- **Excerpted text**
[Start]
I have traveled both ways – and as a former flight attendant (4 years in the 80’s) – have experienced back pack to Luxury – and both are very rewarding for very different reasons. Luxury is the way to go on trips of a life time or traveling with multi generations in your family – Just spent 2 weeks in Tanzania on a luxury tour (with four children ages 8 – 12 and their father) the plus, the other travelers on the trip were great company and very like minded, the accommodations were more than welcome after a day in the dusty bush, and we were safe – even when lions slept under our “tented suites” and elephants were outside our windows in the morning eating the leaves off the trees. Also, if you are traveling with your children, the Luxury route for family travel is most wonderful – as there are built in companions for your children at meal times – and the activities provided by the tour companies are geared for entertainment and cultural experiences. Or perhaps my experience was with The Right Tour Company. Happy to share the name if you ask.
I have also traveled to London many times with a single girl friend – we often book everything our selves – my experience is in a large European or American city, when one of you knows the language is easier to do on the inexpensive self guided trip – if you do enough research and know the general idea of what you want to see, and remain flexible and open to going off the planned schedule and beaten path. I never would have learned how to drive on the other side of the road, with a stick shift through the British Isles on a Luxury tour.
[End]
- **Data shown**
[Start]
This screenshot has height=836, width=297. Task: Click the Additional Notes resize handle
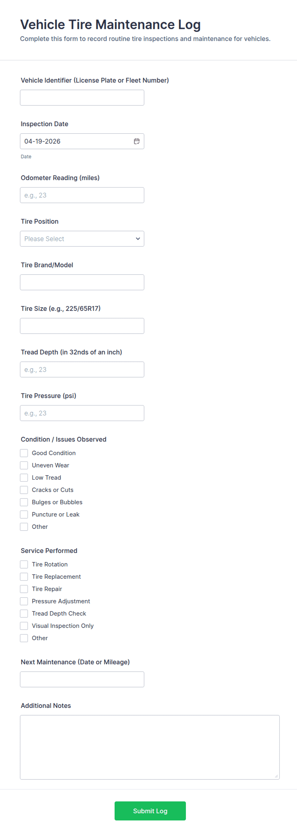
[End]
- **Task details**
Rewrite the stretch of the travel text from "I have also" through "a Luxury tour.", renaming "London" as "Dublin". The data here were taken from a separate source.

- **Task result**
I have also traveled to Dublin many times with a single girl friend – we often book everything our selves – my experience is in a large European or American city, when one of you knows the language is easier to do on the inexpensive self guided trip – if you do enough research and know the general idea of what you want to see, and remain flexible and open to going off the planned schedule and beaten path. I never would have learned how to drive on the other side of the road, with a stick shift through the British Isles on a Luxury tour.